Aim of the exercise:
Starting with the line that contains "Maciej Piekulski (509, 2542)" and stopping after the line that contains "Contact Us (619, 527)", return each line below exactly as written, with no others.

- - - - - - -

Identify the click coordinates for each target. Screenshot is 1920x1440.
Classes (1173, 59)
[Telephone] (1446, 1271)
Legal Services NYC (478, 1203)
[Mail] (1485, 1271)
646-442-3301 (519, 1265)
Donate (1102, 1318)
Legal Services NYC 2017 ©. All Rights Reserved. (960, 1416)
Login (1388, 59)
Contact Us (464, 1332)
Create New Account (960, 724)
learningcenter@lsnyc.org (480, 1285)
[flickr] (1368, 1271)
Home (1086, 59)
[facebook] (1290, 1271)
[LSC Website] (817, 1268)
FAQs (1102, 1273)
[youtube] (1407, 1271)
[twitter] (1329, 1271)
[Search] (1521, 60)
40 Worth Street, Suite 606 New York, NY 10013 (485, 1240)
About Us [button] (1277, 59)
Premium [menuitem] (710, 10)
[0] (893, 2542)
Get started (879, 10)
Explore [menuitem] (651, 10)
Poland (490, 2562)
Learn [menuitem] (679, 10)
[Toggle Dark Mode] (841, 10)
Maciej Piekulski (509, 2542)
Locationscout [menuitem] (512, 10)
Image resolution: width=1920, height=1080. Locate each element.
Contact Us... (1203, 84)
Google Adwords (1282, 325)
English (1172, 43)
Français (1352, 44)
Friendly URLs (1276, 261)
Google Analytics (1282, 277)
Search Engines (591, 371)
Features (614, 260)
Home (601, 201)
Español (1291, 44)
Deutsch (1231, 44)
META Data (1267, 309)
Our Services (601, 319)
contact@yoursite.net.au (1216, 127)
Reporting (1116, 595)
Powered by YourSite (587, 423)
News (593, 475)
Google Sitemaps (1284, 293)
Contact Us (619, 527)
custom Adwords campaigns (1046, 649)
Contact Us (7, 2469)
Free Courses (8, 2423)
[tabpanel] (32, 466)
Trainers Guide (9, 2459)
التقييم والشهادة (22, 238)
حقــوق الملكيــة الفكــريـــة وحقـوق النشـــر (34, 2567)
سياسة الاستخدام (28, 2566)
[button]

- - - - - - -

Task result:
Maciej Piekulski (509, 2542)
Locationscout [menuitem] (512, 10)
Image resolution: width=1920, height=1080. Locate each element.
Contact Us... (1203, 84)
Google Adwords (1282, 325)
English (1172, 43)
Français (1352, 44)
Friendly URLs (1276, 261)
Google Analytics (1282, 277)
Search Engines (591, 371)
Features (614, 260)
Home (601, 201)
Español (1291, 44)
Deutsch (1231, 44)
META Data (1267, 309)
Our Services (601, 319)
contact@yoursite.net.au (1216, 127)
Reporting (1116, 595)
Powered by YourSite (587, 423)
News (593, 475)
Google Sitemaps (1284, 293)
Contact Us (619, 527)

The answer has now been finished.